> **What to work on**: Produce a word-for-word copy of the line that contains "Task: Click the MACD(8,17,9)" and each line after it through the end of the material, omitting pictures and all other lines.

> **Given data**:
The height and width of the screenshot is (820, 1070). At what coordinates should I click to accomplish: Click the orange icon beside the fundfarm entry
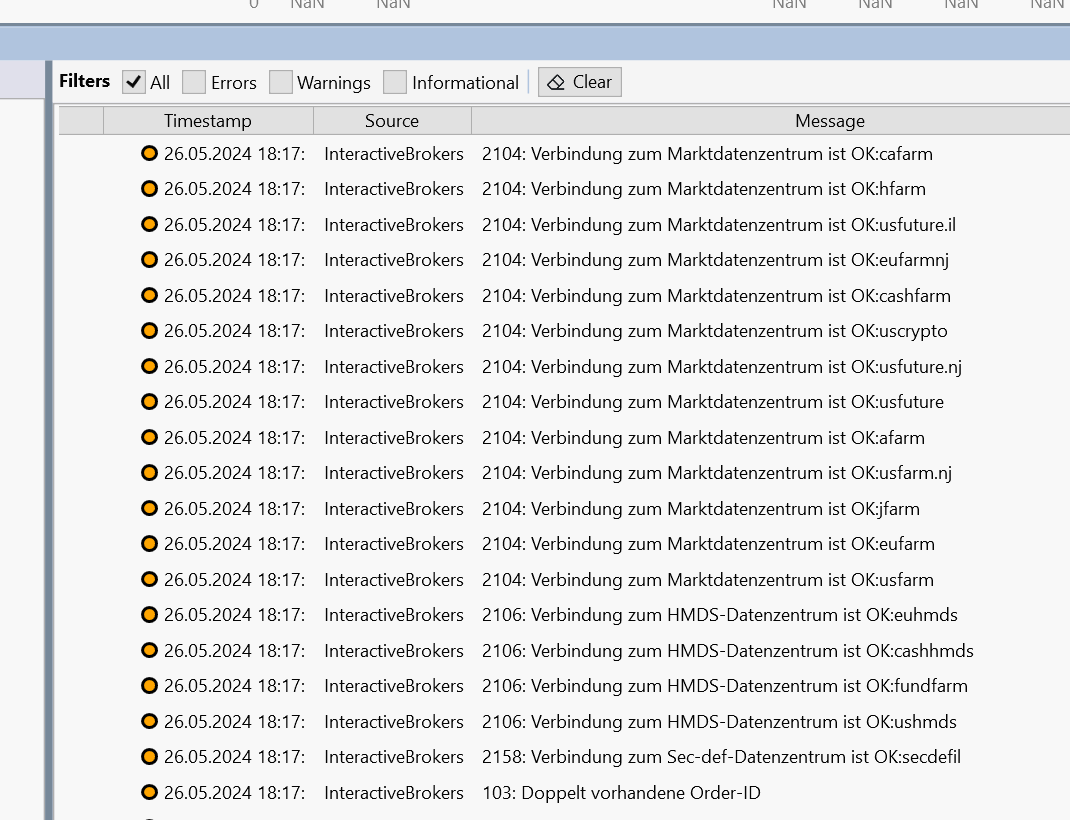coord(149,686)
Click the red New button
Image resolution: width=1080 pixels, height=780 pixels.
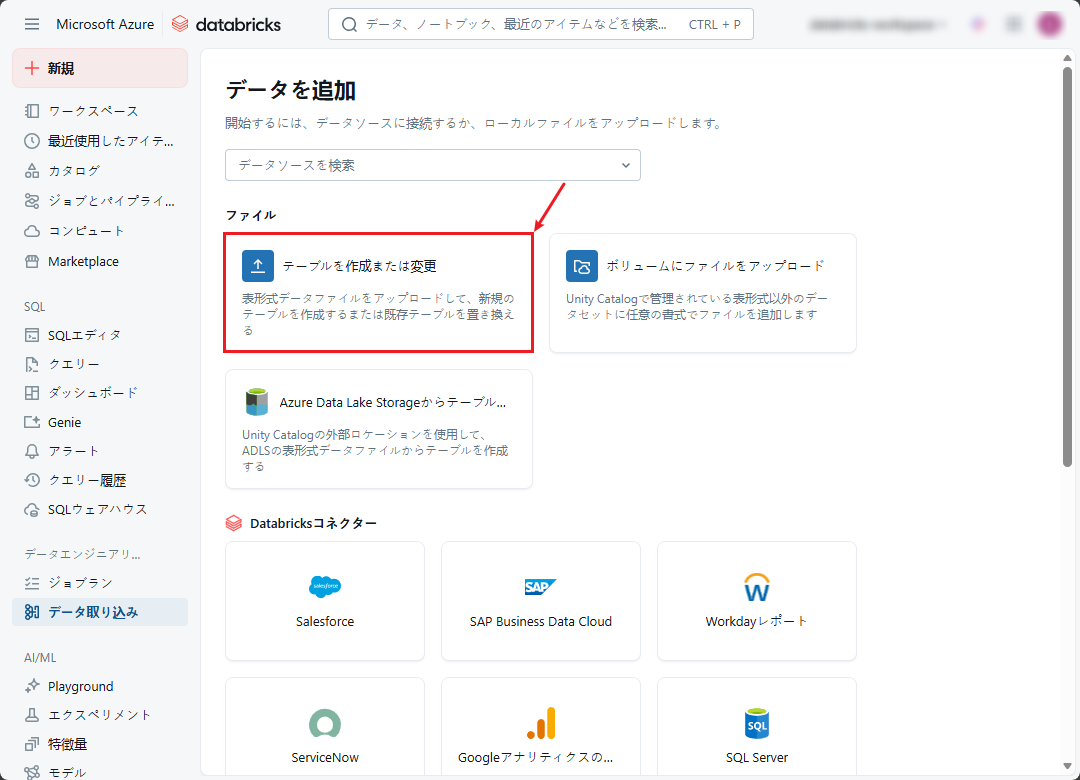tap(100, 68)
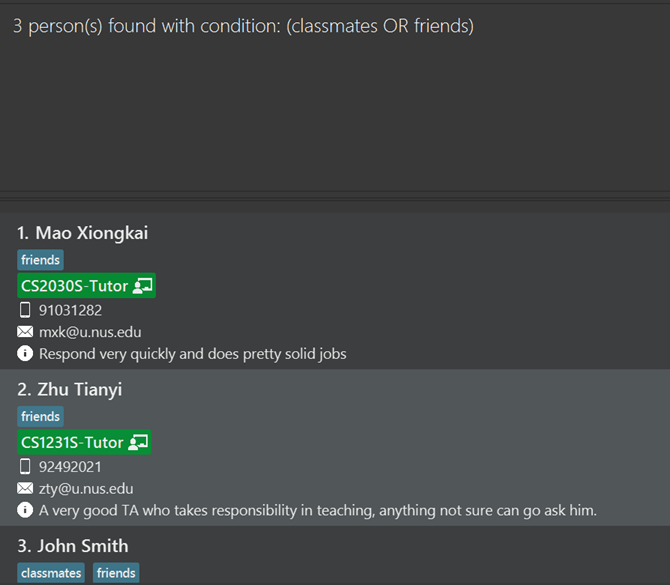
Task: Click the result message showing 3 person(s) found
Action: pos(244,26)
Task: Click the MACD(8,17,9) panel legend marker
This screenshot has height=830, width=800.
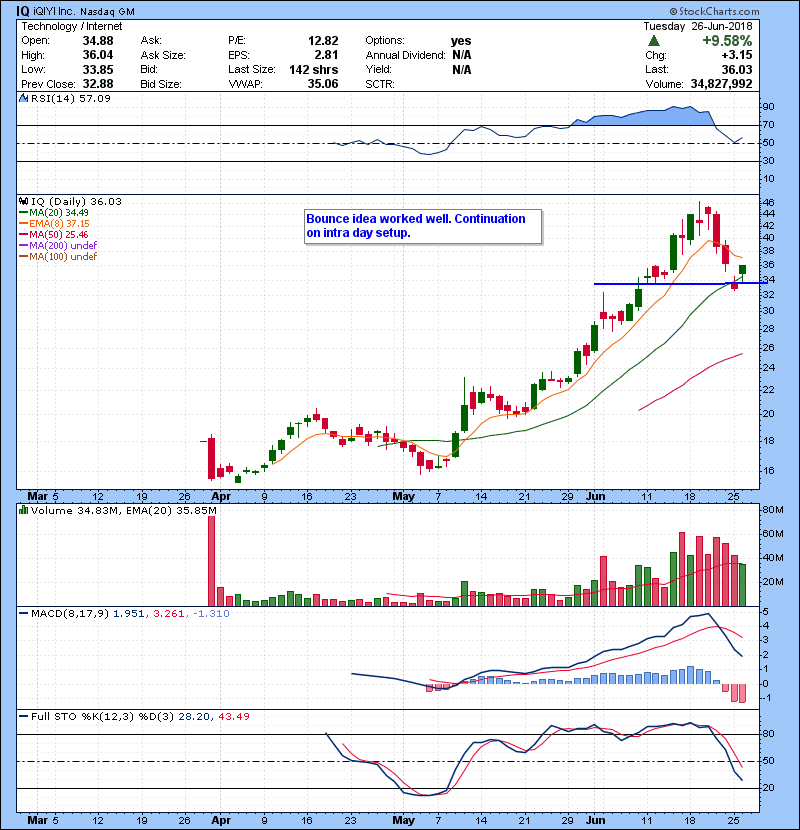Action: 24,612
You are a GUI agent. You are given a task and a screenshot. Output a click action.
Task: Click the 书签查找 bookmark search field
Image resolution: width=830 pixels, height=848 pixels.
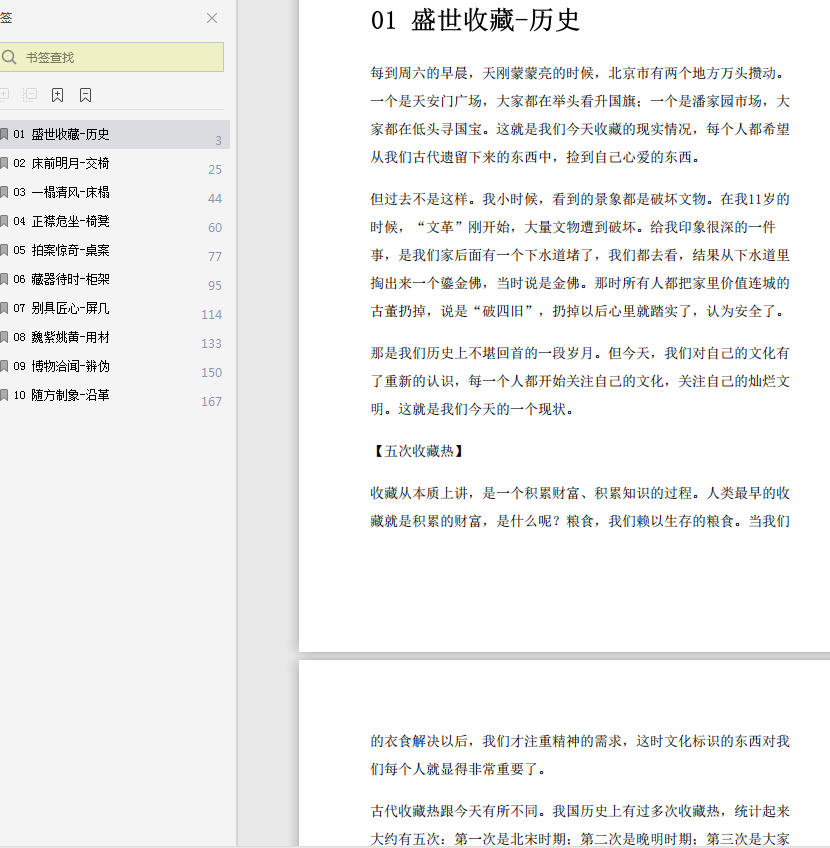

> **Solved exercise**:
Task: Click the MACD(8,17,9) panel legend marker
This screenshot has height=830, width=800.
Action: 24,612
You are a GUI agent. You are given a task and a screenshot. Output a click action.
Task: Click the 书签查找 bookmark search field
Image resolution: width=830 pixels, height=848 pixels.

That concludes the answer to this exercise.